I can't tell from your post- is this bothering your son, or just you? I would absolutely get him involved in more activities (doesn't have to be sports) if you think it's bothering him. But if he's happy with the status quo, then I'd probably let him be
Anonymous
Anonymous wrote:
Anonymous wrote:Does he play a sport or join clubs?

He does not play any team sports, unfortunately. He's also not very athletic in general.
OP


There are plenty of group activities that are not sports - theater is a good one. If he doesn't want to be on the stage, he can do theater tech.
Anonymous
He knows the boundaries and there is no opening for him to join the groups. It's good that he at least has a few individual friends. Maybe he can learn how to play golf when the weather warms up, it's good to have things to do to keep busy when are alone. He could also go to some sports games with family or one of those few friends if he's interested. If so, buy two tickets and he can invite a friend. Sometimes you have to wait until college until you find a nice group, but it should happen eventually.
Anonymous
Anonymous wrote:
Anonymous wrote:
Anonymous wrote:Does he play a sport or join clubs?

He does not play any team sports, unfortunately. He's also not very athletic in general.
OP


There are lots of boys who are not athletic.

So what is he doing in his free time?

Best thing is just encourage getting involved. If a kid doesn't have a lot going on, I'd suggest a job. They can meet other teens at a lot of jobs.

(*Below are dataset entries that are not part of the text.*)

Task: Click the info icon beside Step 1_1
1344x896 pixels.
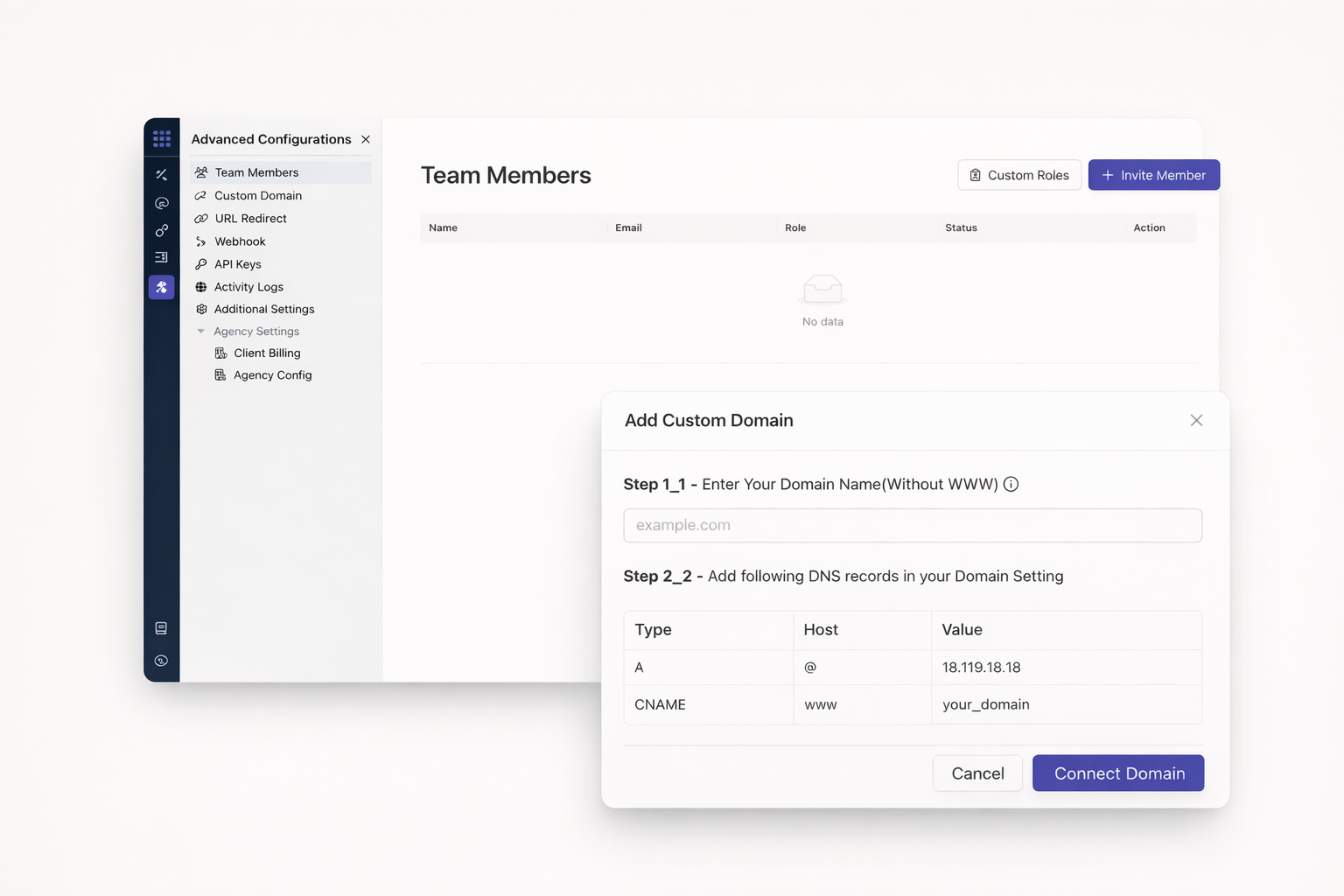Action: pos(1011,485)
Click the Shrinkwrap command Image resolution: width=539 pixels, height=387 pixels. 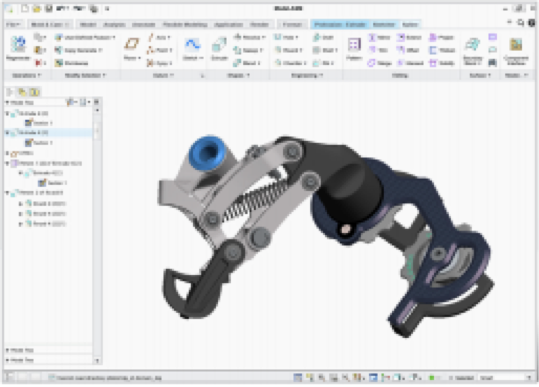click(72, 63)
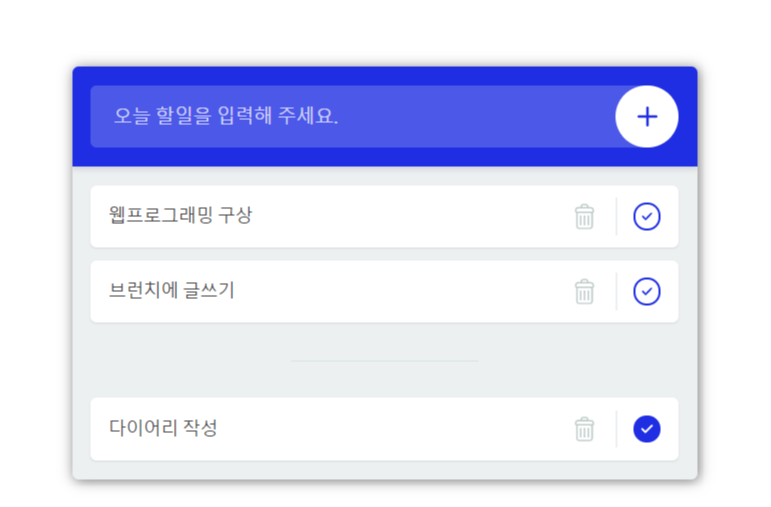Click the divider line between pending and done tasks
771x507 pixels.
(x=384, y=361)
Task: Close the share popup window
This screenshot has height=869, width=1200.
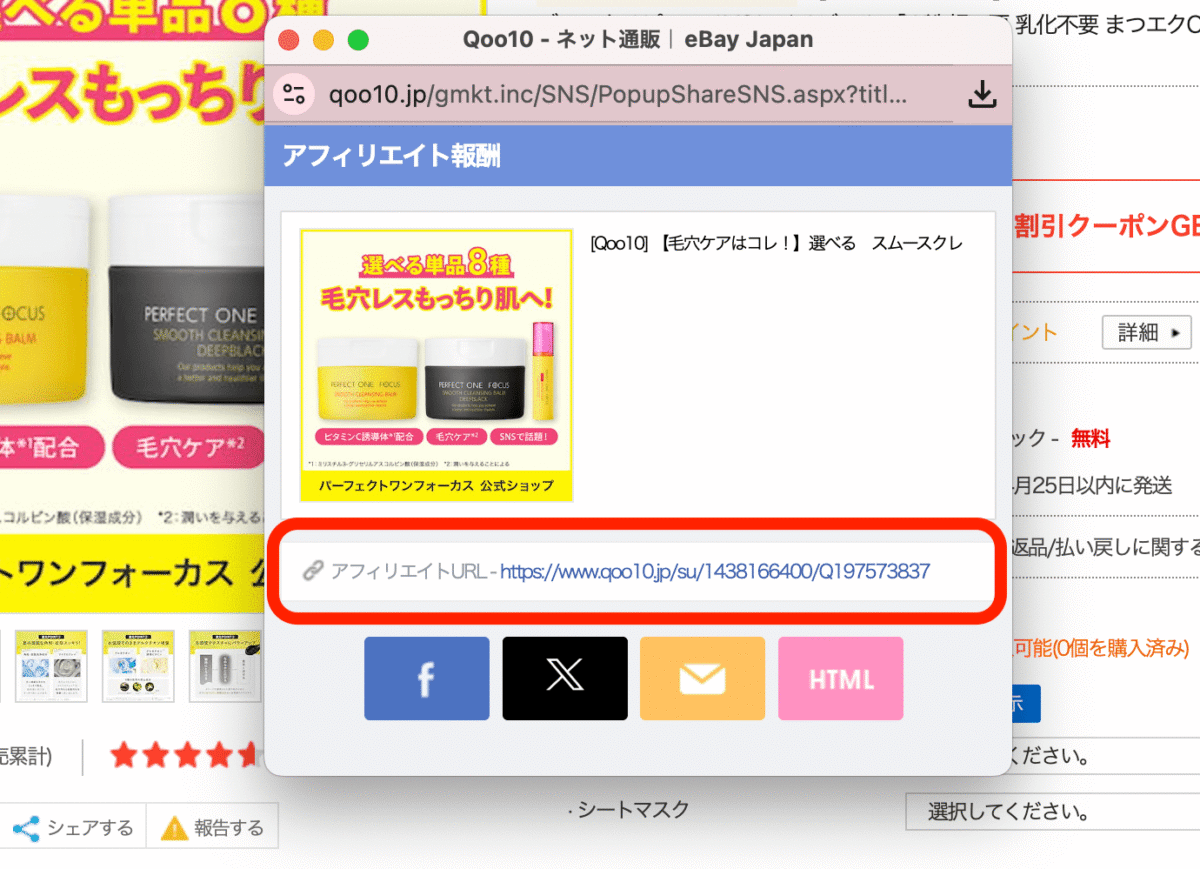Action: tap(289, 40)

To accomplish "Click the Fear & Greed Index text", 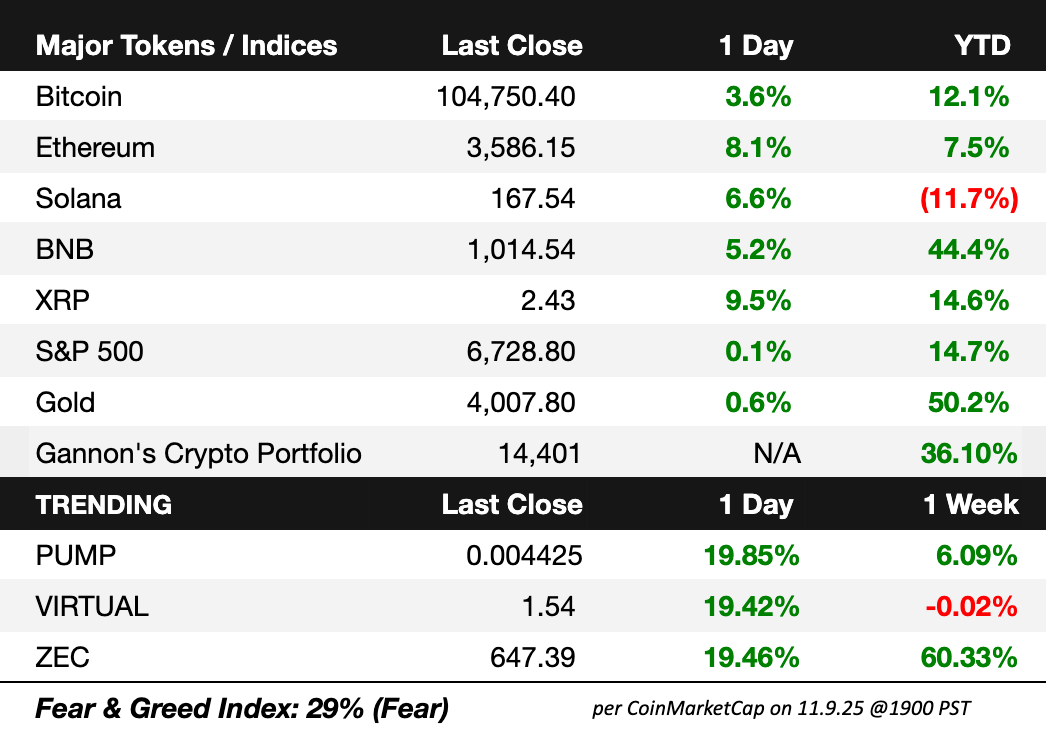I will [242, 710].
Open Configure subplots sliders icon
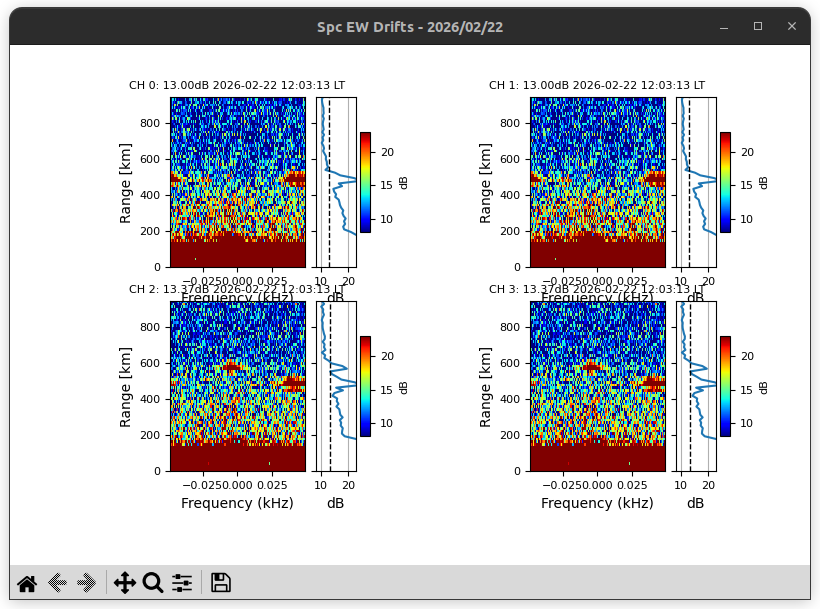This screenshot has height=609, width=820. tap(182, 583)
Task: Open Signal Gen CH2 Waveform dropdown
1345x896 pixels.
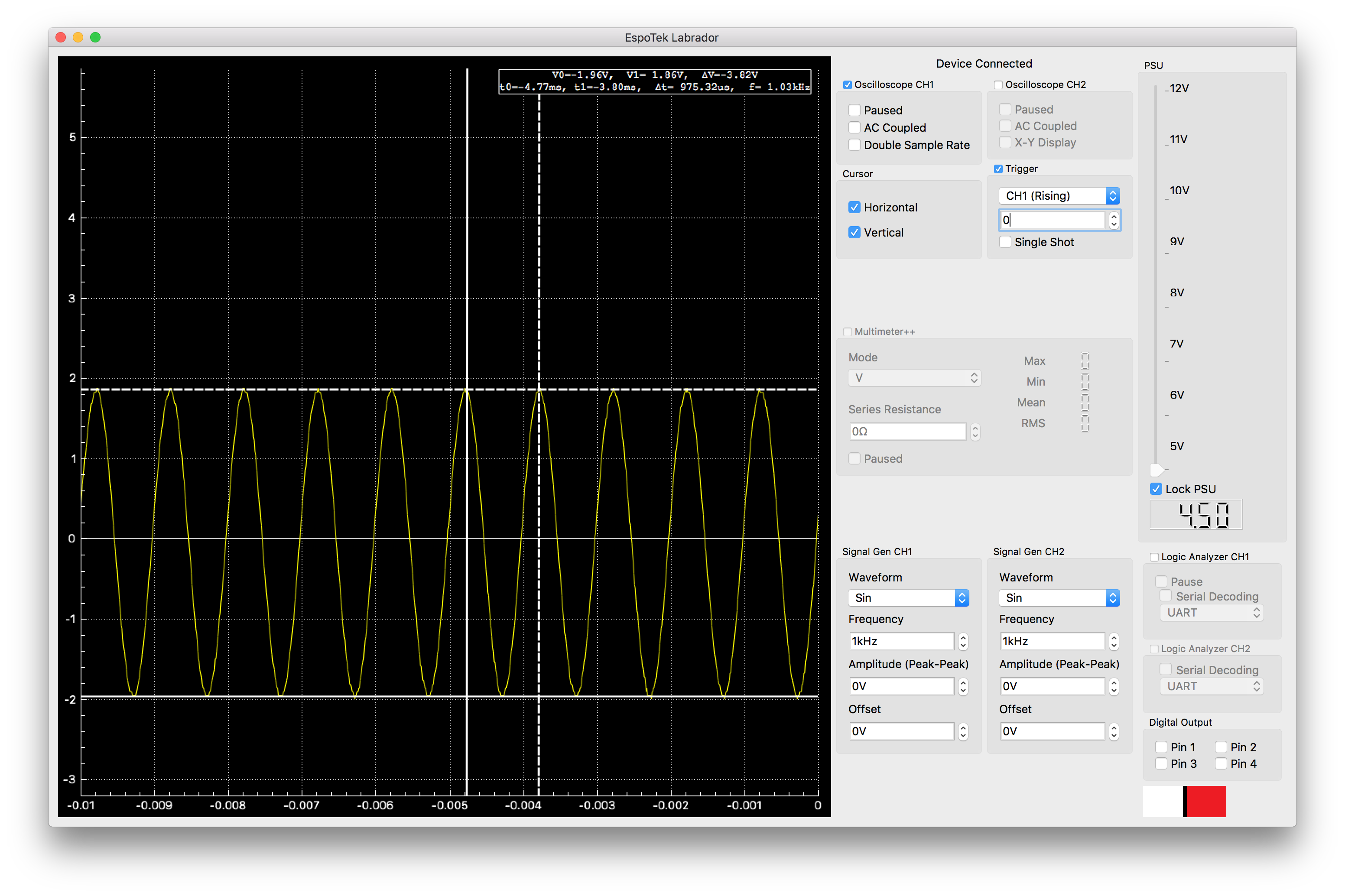Action: coord(1059,598)
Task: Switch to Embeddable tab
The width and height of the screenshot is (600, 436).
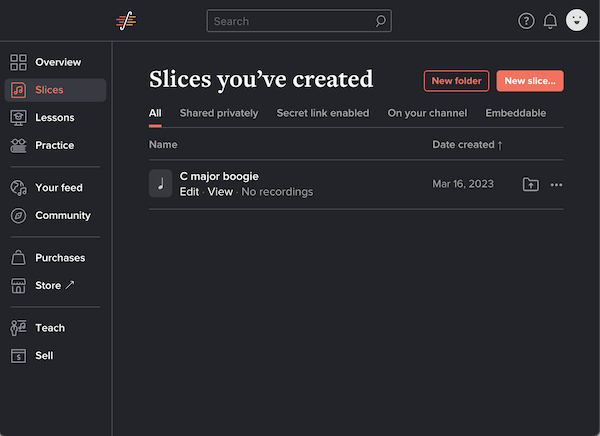Action: [x=515, y=113]
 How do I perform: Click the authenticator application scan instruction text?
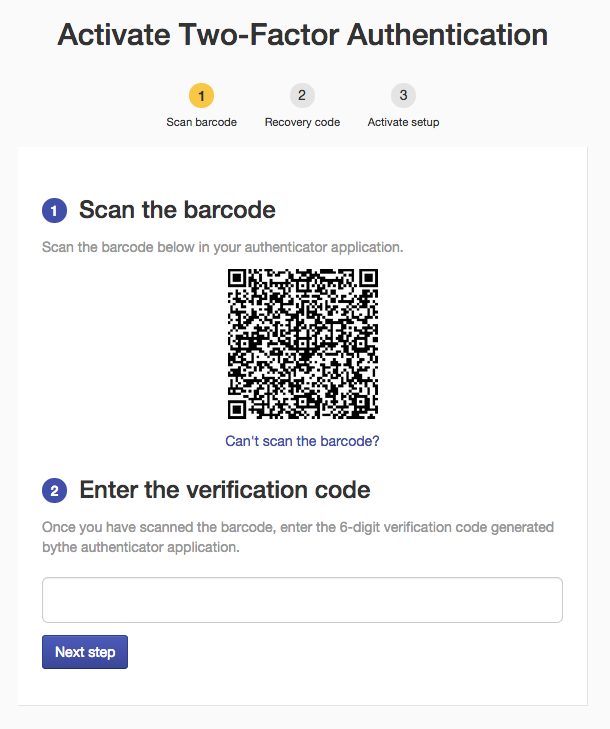click(x=222, y=246)
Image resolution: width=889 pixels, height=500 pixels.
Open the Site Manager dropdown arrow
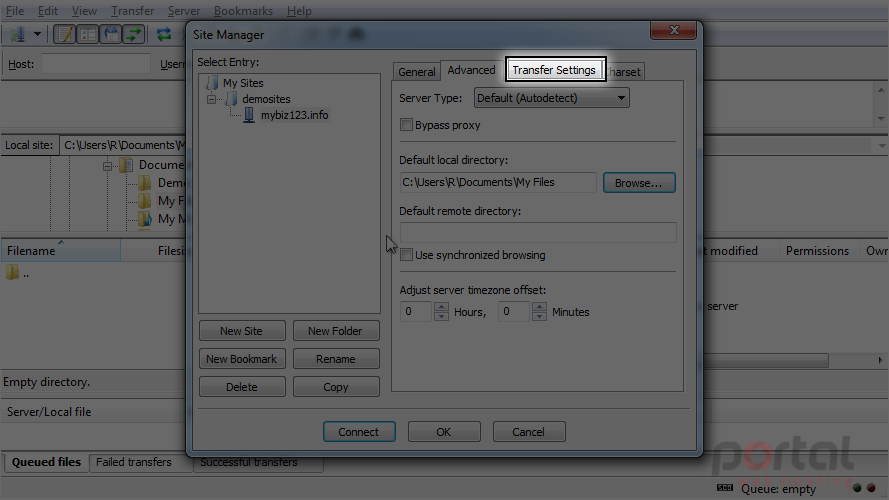click(x=37, y=35)
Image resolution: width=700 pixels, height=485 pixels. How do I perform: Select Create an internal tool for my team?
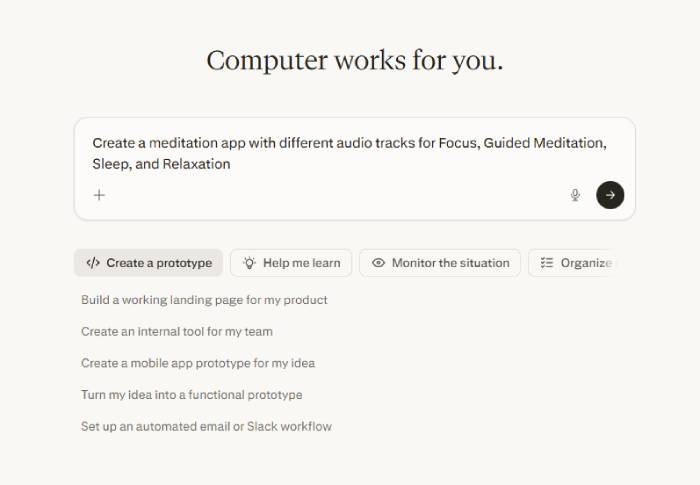pyautogui.click(x=177, y=331)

+1 having to work can take the sting out of not having plans too.
I got a job at a rough patch socially and ended up making new friends.
Anonymous
He could be a mime
Anonymous
He needs to join an activity or two. If he won't do that, have him get a job. Having a job can be terrific for maturity and social skills generally, and give him a sense of accomplishment.
Anonymous
Anonymous wrote:My 16 year old son is a bit like this. Historically he has a lot of one on one friendships but doesn't have a steady group. One plus is the groups can end up being a lot of drama where one on one friendships are typically a bit healthier. His one on one friendships got strong enough in high school that he is actually pretty busy socially. Now goes out with a lot of different people and does groups of 3 or 4 outings and it's not always the exact same kids. This took time...most of his freshman year really. The only time it's really an issue for him is things like homecoming. He usually just goes with one other person and it's fine but I think he wishes he had the classic group of tried and true 8 or whatever in that situation.

A couple suggestions:

-He can more proactively ask to be invited into one of the groups or think about how to be invited into one of these groups. I would suggest this to him. He might say no and that would be weird, etc. And you'd have to trust his instincts. If he's not organically being invited into one of the groups over time, that is probably a sign someone in the group is actively blocking his participation. Because teens can be like that. But it's worth poking around at this very gently and helping him brainstorm if he is open to it. Is there something at school where he can organically get to know others in the group beyond his one friend, etc.

And then I agree a key is activities. Reality is there are groups in activities too. Not everyone is doing everything all together. But it's regular exposure to different kids.


I could see boys being oblivious to him not being added; girls much more a classic being blocket
Anonymous
Sort of calculated, but in addition to other tips, if he finds out who is in the groups and sort of naturally befriends one or more of those guys, that could help. Then if a friend wants to include him, the response will be more positive. Of course, this is sort of awkward advice to give and he probably needs to figure that out himself.